That is Mesh-Current Method.

You said that you wanted to use Thevenin Equivalent Circuit. You have not done so. Is the assignment to use Thevenin?

 

that is my problem.. i im very confused.
i refer to fundamental electric and electronic book...
like this...

 

hi. this is what im done... im very confused at this time ... im use voltage test... sorry 4 my bad english

You found Iu when you have a 1V test source applied and the independent sources turned off. So what is the next step in finding Rth?

Don't worry about your bad English -- we'll muddle through. I assure you that your English is much better than my [insert your native language here].

You want to break most problems into three distinct pieces. The first is to clearly layout the problem with a properly annotated schematic (which you have done nicely, thank you). The second and most important part is setting up the equations. This is where ALL of the EE stuff is. Everything after that (the third piece) is just math. So put all of the EE stuff in one place so that you can check it easily because any mistakes here usually can't be caught and corrected later on because "later on" is just math and if your setup is wrong then it is merely describing some other circuit instead of the one you are really working with and the math doesn't care.

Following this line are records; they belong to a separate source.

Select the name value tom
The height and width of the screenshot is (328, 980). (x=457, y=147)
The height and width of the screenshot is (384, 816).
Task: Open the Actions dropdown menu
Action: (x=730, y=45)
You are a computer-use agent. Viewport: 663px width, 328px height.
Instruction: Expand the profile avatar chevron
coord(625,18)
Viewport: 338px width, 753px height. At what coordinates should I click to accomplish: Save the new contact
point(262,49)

When setting up your equations you always want to verify them after you have written them down to ensure that they are right before you proceed because if they are wrong, then all of the math you do after that is wasted time and effort because the answer is virtually guaranteed to be wrong.

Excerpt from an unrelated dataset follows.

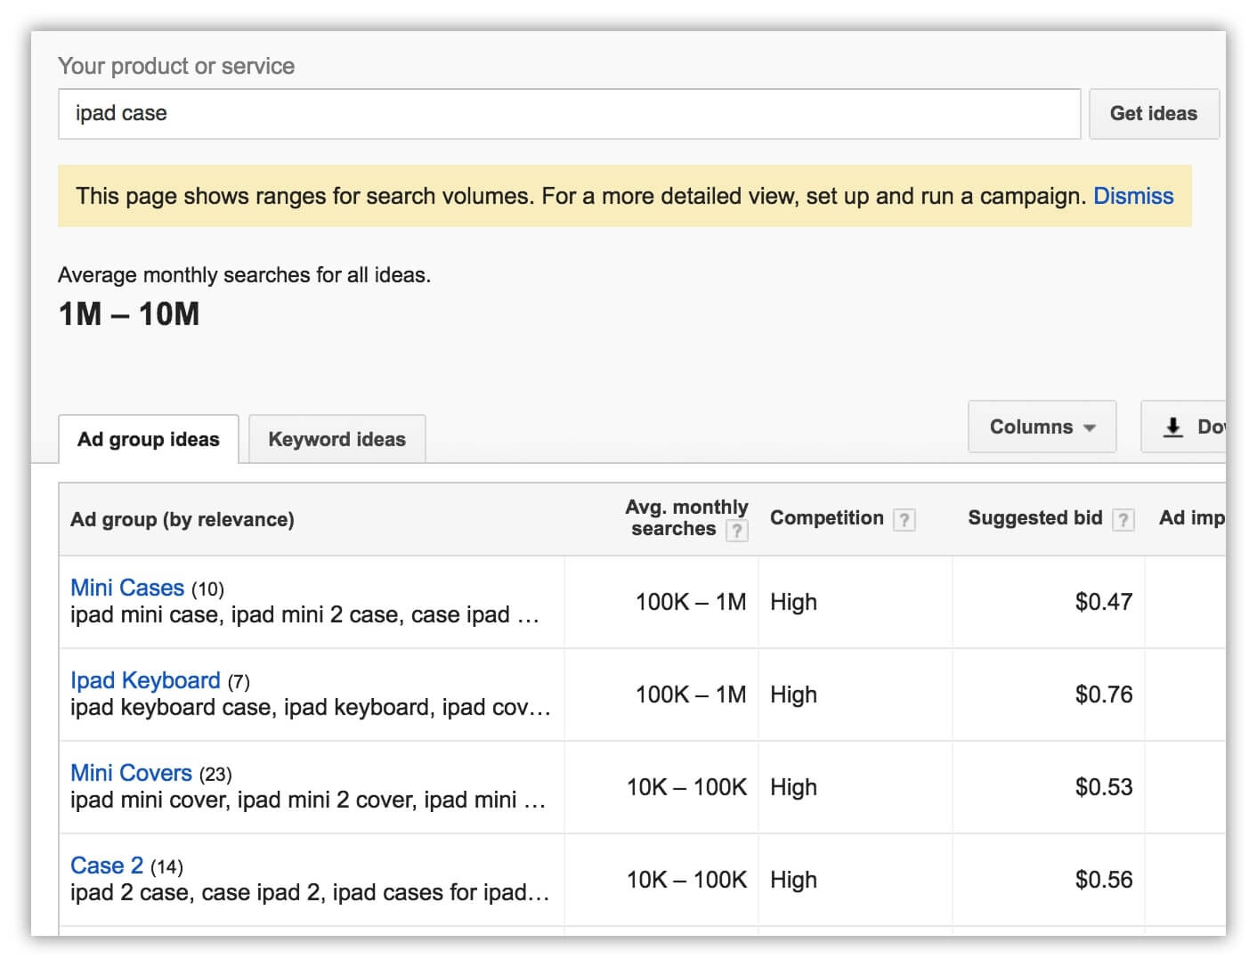Screen dimensions: 1257x967
Task: Sort table by Suggested bid header
Action: click(1034, 518)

In your case, your very first equation (the Loop 1 initial equation) is wrong. Everything after that is wasted time and effort.

After writing down

\(
5I_u \, + \, 1 \; = \; 80I_1 \, - \, 80I_3
\)

You should have asked whether the two voltages on the left-hand side add as you go around the loop. Do they?

Another part of the first part is to see if you can reorganize the layout and perhaps simplify it to make the next parts easier to do. In this case there is a LOT of simplification that can be done.

Finally, you should always, always, ALWAYS track your units. Nearly all authors and instructors (most of whom have never worked in the real world and seen someone die because they couldn't be bothered to track their units) are inexcusably sloppy about units. But the simple fact is that you WILL make stupid math mistakes -- we all do -- and that most of those mistakes will screw up the units, provided they are there to be screwed up. If the units don't work out, the answer is wrong. Period. Tracking units is very probably the single most effective error detection tool available to the engineer. NEVER just tack the units that you WANT the answer to have onto the end result. Doing so, in my opinion, is criminally negligent and, at times, courts have agreed when deciding and awarding wrongful death and injury cases.

So let's look at that equation again:

\(
5I_u \, + \, 1 \; = \; 80I_1 \, - \, 80I_3
\)

The first term on the left is a current. The second term is just a number. You can't add a current and a number. Both terms on the right are currents. But is that really what they are? Remember that Mesh Current Analysis is nothing more than a systematic application of KVL in which you are summing up voltages. That '80' is not a number, it is supposed to be a resistance and a resistance times a current yields a voltage. Similarly, the '1' on the left hand side is your test source voltage, so it is 1V.

Also, that '5' in the first term is not just a number. We have a current controlled voltage source which means that we take a current and multiply it by a gain to get a voltage, so that gain MUST have units of voltage per current. Most authors will leave this out which, again, is really pretty inexcusable. But they do and so we have to patch up their work by assuming (something that engineering should NOT be about!) what the author meant, namely that it is 5V/A.

So your equation should have been

\(
\(5\frac{V}{A}\)I_u \, + \, 1V \; = \; \(80\Omega\)I_1 \, - \, \(80\Omega\)I_3
\)

 

That is Mesh-Current Method.

You said that you wanted to use Thevenin Equivalent Circuit. You have not done so. Is the assignment to use Thevenin?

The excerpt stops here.